Dossier : IMM‑6091‑21

Référence : 2022 CF 1152

[TRADUCTION FRANÇAISE]

Ottawa (Ontario), le 2 août 2022

En présence de monsieur le juge Ahmed

ENTRE :

YU QIN WU

demanderesse

et

LE MINISTRE DE LA CITOYENNETÉ

ET DE L’IMMIGRATION

défendeur

JUGEMENT ET MOTIFS

I. Aperçu

[1] La demanderesse, Yu Qin Wu, sollicite le contrôle judiciaire d’une décision datée du 17 août 2021, par laquelle la Section d’appel de l’immigration (la « SAI ») a confirmé le rejet de sa demande présentée en vue de parrainer son époux afin qu’il obtienne la résidence permanente. La demande de parrainage de la demanderesse a été rejetée au motif que son époux n’avait pas l’autorisation de revenir au Canada, car une mesure d’expulsion avait été prise contre lui. La SAI a conclu qu’il n’y avait pas de motifs d’ordre humanitaire justifiant la prise de mesures spéciales dans le cas de la demanderesse.

[2] La demanderesse soutient que la décision de la SAI est déraisonnable, car la SAI n’a pas raisonnablement tenu compte des motifs d’ordre humanitaire qu’elle avait invoqués.

[3] Pour les motifs qui suivent, je conclus que la décision de la SAI est raisonnable. Par conséquent, la présente demande de contrôle judiciaire est rejetée.

II. Les faits

A. La demanderesse

[4] La demanderesse est une citoyenne canadienne âgée de 41 ans. Elle est arrivée au Canada en 2007, après avoir été parrainée par son ex‑époux. Le couple a divorcé en 2010.

[5] Le 4 mai 2018, la demanderesse s’est mariée avec son époux actuel, Fei Lian (« M. Lian »), un citoyen chinois. Ils sont les parents d’un enfant né en Chine en 2019 qui est citoyen canadien. Leur enfant vit en Chine avec les parents de la demanderesse. M. Lian a un autre enfant né d’un mariage précédent qui est âgé de 14 ans et qui vit avec sa mère en Chine.

[6] Le 15 janvier 2008, M. Lian est entré au Canada à l’aide de faux documents et a par la suite demandé l’asile. Sa demande d’asile a été rejetée le 10 novembre 2009. Sa demande d’examen des risques avant renvoi a également été rejetée le 11 janvier 2011.

[7] M. Lian est retourné en Chine en décembre 2016 sans signaler son départ à l’Agence des services frontaliers du Canada. Un mandat d’arrestation a été lancé contre lui, mais a par la suite été annulé lorsque l’Agence a découvert qu’il avait quitté le Canada.

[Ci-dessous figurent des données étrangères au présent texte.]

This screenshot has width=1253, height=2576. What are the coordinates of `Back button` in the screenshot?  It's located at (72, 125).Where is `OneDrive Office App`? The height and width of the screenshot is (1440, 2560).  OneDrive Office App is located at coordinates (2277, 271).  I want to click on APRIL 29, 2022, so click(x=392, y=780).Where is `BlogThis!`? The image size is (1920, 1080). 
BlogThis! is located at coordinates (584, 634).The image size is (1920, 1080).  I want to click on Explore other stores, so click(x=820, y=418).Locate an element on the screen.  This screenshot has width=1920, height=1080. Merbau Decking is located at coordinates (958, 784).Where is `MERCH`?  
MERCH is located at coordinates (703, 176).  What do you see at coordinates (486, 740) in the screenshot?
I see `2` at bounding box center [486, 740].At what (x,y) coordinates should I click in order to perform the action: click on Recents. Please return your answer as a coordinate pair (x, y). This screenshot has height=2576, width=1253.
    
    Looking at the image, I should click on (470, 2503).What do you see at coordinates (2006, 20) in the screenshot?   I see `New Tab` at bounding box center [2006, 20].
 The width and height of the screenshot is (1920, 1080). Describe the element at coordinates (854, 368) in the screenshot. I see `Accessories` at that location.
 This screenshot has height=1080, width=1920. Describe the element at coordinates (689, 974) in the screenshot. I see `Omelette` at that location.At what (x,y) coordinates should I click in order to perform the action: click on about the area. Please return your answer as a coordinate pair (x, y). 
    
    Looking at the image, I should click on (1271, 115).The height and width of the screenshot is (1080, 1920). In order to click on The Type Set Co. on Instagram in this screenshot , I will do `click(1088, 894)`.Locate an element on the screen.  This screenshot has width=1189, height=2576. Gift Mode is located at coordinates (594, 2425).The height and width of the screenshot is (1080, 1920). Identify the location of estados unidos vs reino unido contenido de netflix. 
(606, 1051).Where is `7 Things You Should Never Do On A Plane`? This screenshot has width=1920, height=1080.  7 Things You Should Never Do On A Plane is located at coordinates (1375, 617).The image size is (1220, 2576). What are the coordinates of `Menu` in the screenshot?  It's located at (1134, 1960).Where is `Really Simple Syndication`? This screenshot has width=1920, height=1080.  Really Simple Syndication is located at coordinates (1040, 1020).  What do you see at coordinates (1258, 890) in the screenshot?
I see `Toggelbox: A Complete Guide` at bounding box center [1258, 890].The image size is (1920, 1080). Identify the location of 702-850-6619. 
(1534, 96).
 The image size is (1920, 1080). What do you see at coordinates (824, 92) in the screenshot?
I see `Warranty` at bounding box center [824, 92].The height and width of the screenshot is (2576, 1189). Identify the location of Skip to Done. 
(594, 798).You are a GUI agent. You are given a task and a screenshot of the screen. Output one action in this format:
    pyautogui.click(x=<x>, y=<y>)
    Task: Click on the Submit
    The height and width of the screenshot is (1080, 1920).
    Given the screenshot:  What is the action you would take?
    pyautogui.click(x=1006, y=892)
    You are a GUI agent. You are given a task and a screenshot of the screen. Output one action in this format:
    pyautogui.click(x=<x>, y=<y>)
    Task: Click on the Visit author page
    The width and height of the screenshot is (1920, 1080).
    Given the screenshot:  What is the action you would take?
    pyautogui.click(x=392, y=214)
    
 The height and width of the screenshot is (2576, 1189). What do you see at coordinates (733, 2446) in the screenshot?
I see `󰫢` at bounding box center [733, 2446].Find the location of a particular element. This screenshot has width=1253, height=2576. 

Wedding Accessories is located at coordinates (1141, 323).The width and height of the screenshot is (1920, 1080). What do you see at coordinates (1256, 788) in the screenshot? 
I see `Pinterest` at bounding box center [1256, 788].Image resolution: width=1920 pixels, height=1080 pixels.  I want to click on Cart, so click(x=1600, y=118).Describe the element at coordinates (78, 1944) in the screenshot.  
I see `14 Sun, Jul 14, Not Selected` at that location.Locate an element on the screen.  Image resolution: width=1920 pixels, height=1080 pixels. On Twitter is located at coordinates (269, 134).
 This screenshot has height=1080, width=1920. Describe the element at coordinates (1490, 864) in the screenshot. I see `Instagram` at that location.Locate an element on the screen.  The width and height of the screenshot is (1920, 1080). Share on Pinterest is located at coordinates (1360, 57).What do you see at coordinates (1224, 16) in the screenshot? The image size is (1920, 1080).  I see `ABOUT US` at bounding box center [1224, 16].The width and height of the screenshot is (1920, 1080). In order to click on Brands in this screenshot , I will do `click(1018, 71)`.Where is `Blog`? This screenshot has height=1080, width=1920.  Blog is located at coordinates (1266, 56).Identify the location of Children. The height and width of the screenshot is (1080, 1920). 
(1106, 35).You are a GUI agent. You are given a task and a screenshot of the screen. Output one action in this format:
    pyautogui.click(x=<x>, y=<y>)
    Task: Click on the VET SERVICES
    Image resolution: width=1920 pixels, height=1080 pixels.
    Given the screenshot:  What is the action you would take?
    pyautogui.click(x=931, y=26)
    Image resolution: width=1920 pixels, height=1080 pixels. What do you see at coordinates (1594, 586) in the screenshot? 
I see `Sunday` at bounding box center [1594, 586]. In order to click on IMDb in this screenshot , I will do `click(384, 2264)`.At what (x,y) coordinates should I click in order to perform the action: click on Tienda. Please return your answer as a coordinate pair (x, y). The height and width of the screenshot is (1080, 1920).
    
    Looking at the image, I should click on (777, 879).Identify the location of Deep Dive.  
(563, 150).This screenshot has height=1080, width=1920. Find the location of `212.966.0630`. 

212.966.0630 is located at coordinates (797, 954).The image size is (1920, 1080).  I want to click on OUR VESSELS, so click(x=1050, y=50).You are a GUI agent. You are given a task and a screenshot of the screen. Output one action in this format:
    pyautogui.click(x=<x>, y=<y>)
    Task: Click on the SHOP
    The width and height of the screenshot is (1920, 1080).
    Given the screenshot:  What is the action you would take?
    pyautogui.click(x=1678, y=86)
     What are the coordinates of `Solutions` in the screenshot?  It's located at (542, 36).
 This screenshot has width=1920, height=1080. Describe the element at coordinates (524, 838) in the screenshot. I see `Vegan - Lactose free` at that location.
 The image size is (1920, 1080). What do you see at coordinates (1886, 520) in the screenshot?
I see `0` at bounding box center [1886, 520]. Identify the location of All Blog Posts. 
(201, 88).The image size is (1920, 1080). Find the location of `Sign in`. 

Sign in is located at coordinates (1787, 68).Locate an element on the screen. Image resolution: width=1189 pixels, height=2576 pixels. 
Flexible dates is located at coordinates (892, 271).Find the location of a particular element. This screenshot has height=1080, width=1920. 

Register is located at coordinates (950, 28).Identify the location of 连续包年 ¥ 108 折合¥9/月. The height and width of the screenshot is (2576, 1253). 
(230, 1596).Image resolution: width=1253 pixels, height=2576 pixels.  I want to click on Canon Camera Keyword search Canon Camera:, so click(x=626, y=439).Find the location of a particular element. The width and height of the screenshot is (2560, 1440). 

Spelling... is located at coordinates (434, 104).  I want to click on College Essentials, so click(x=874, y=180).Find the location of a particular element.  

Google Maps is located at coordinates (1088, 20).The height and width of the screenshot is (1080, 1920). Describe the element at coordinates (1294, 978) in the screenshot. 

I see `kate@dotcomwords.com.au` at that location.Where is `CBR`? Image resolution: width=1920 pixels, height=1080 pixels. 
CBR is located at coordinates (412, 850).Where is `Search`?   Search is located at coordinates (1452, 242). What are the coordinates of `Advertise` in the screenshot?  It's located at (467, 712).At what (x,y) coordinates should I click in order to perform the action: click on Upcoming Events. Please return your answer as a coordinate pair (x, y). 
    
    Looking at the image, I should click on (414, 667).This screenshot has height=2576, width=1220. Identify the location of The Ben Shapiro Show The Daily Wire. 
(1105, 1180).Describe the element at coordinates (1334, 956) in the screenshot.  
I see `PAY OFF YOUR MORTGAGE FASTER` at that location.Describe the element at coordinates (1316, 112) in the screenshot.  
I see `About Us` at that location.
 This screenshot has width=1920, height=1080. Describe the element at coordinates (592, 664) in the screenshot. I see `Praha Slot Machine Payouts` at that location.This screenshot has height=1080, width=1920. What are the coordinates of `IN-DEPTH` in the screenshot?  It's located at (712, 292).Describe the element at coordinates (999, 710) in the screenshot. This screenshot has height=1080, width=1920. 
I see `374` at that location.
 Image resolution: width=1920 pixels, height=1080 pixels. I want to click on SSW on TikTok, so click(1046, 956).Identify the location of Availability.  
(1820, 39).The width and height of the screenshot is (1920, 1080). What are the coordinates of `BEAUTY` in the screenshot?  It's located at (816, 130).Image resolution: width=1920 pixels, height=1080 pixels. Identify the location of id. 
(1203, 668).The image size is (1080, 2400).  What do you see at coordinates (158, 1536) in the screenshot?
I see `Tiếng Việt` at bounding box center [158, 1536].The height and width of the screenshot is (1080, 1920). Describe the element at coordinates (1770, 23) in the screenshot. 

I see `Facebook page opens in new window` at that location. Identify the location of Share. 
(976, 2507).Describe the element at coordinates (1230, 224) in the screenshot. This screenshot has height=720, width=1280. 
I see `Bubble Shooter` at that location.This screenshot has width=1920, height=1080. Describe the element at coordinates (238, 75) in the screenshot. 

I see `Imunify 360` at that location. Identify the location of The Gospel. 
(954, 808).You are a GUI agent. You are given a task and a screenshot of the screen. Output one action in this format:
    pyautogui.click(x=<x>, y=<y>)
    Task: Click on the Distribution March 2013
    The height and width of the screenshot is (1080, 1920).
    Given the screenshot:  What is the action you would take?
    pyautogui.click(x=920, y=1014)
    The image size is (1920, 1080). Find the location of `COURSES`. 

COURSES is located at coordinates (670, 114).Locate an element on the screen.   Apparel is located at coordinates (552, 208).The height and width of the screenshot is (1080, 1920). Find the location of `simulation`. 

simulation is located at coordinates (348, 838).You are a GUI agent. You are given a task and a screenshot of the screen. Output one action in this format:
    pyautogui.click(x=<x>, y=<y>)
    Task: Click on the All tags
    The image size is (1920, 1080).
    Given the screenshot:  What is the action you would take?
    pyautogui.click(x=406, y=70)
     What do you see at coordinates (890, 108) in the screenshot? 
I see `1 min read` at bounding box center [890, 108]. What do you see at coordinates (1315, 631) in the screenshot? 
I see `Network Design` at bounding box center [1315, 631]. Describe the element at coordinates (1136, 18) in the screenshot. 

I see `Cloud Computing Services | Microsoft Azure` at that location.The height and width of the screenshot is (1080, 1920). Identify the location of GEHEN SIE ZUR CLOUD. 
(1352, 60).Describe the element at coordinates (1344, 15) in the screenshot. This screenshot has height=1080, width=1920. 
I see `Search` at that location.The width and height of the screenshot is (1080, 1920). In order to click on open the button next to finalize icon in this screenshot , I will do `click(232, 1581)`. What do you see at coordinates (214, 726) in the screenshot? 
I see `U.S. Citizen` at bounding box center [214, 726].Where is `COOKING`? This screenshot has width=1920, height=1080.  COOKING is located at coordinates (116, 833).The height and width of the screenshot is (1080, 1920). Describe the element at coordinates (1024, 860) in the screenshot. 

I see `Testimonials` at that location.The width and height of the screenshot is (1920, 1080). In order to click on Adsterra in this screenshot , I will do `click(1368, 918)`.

[8] En avril 2019, la demanderesse a présenté une demande en vue de parrainer M. Lian afin qu’il obtienne la résidence permanente au Canada. M. Lian a également demandé l’autorisation de revenir au Canada afin de faire annuler la mesure d’expulsion qui avait été prise contre lui. Le 8 mai 2020, la demande d’autorisation de revenir au Canada de M. Lian a été rejetée.

[9] Par une décision datée du 8 mai 2020, un agent des visas du bureau d’Immigration, Réfugiés et Citoyenneté Canada à Hong Kong (« l’agent ») a rejeté la demande de parrainage conjugal de la demanderesse. L’agent a conclu que l’époux de la demanderesse ne satisfaisait pas aux exigences pour immigrer au Canada parce qu’il n’avait pas l’autorisation de revenir au Canada, laquelle autorisation doit être obtenue conformément au paragraphe 52(1) de la Loi sur l’immigration et la protection des réfugiés, LC 2001, c 27, et au paragraphe 226(1) du Règlement sur l’immigration et la protection des réfugiés, DORS/2002‑227, lorsqu’une mesure d’expulsion a été prise.

[10] La demanderesse a par la suite interjeté appel de la décision de l’agent auprès de la SAI.

B. La décision faisant l’objet du contrôle

[11] Par une décision datée du 17 août 2021, la SAI a rejeté l’appel de la demanderesse et a conclu qu’il n’y avait pas de motifs d’ordre humanitaire justifiant la prise de mesures spéciales. L’authenticité du mariage de la demanderesse et de M. Lian n’était pas contestée.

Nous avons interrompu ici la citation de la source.